If you ask him out or move too quick on him, he might think he is more superior than you or something since he has more status. If he really liked you, he would talk to you. Ask him for help for a piece of work, then see where he’s at in terms of relationship wise.
Even if he does like you, it's very unlikely he's gonna come right out and say it. Teenage boys are notoriously flippant and get embarrassed easily. Also I wouldn't approach him in a group, like ever. Boys get really annoying in groups and often act up despite their real feelings for someone, even platonic friendships can go sour if someone in the group doesn't like you.

I would try approaching him whenever he's alone and just make some small talk, if you have classes together see if you can work on something or ask him for help/offer him help if you are ever stuck. Build up some kind of reasonable interaction and if you wanna let him know you think he's nice and wanna see if he thinks of you the same then go ahead.
Sounds like he just wants to bang you nothing more
Original post by Anonymous
Sounds like he just wants to bang you nothing more

Where on earth did you get that idea?

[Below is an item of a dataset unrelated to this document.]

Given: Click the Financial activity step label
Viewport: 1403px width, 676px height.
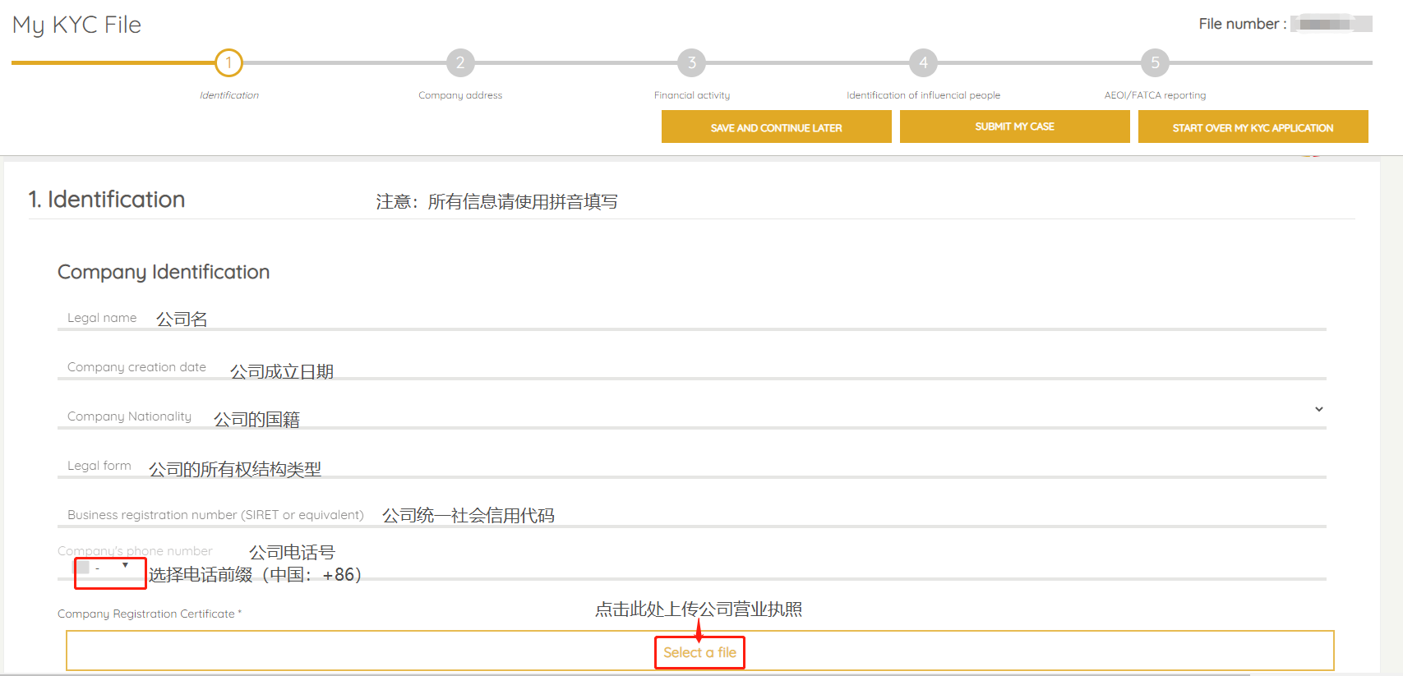Looking at the screenshot, I should tap(692, 95).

Xd It is her who likes him. We barely know anything about the guy except he is popular.

Anyway i think You should do sth about it instead of just waiting for him to ask you out. Try spending more time together with him and go somewhere one on one. It can be because you simply want to hang out together or you can make an excuse like studying. I know it is hard for you but i think that makes the whole experience more empowering to you even if you dont do everything you would like to and act a little shy. Good luck girl :wink:
I was really popular and I went for a girl who was extremely shy.

She and I stuck together, she'd happily stay with my friends but mostly stayed in her own group. No one had a problem, and we both enjoyed it.

GO for it.
In my school the most sus guy was popular, don’t rlly matter lol
If you're hesitating whether to choose a relationship or remaining single, you can always ask him to be in a getting-to-know-each-other phase with you. It won't let you do Romantic stuff, but that's the whole point, because you'll do better to save yourself for the right man.

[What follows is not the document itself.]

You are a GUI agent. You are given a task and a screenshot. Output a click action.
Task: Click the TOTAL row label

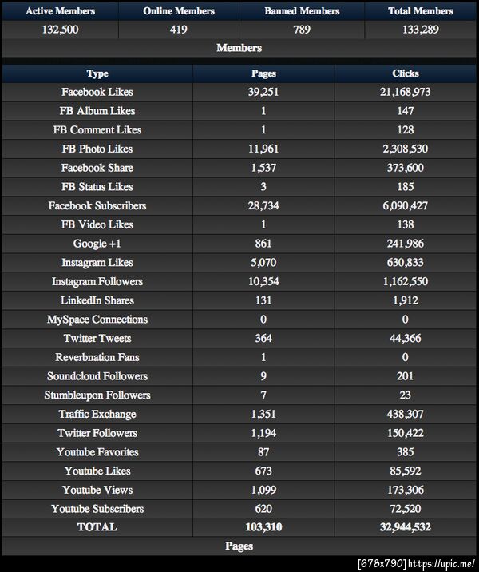97,527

Man, I wish users here will be as nice to male users who post threads like this just as they are to female users who do the same thing. :frown:
Original post by SlaveofAll
Man, I wish users here will be as nice to male users who post threads like this just as they are to female users who do the same thing. :frown:

Many are but the few that arent will be remembered the most. "You are feeling hopeless? WTF is wrong with you bro? Get your **** together"
Girls have less confidence on average than guys. Hence the expectation for guys to ask out. Hence also why guys care less if the girl is popular or not. Whereas girls prefer to target the popular guys because they more often lack their own self-fulfillment, so seek it out in others.

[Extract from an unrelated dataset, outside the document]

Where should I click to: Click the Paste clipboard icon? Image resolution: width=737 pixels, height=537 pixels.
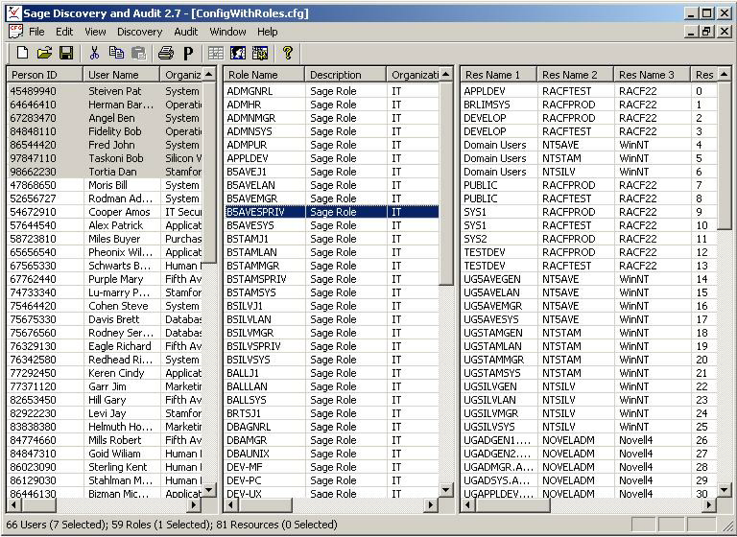click(139, 53)
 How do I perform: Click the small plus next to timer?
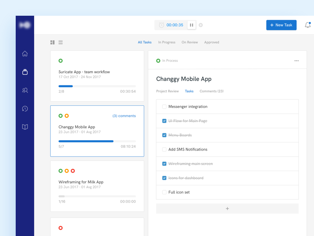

The more confident girls, the genuinely more confident girls (not those who pretend by being loud and obnoxious which might make them more 'popular', but not 'confident')... do not have the same thirst for popular guys. I've noticed. Often.

Short answer: he probably does not care if you're popular or not.
(edited 2 years ago)
Original post by Anonymous
Many are but the few that arent will be remembered the most. "You are feeling hopeless? WTF is wrong with you bro? Get your **** together"

That should change for the better.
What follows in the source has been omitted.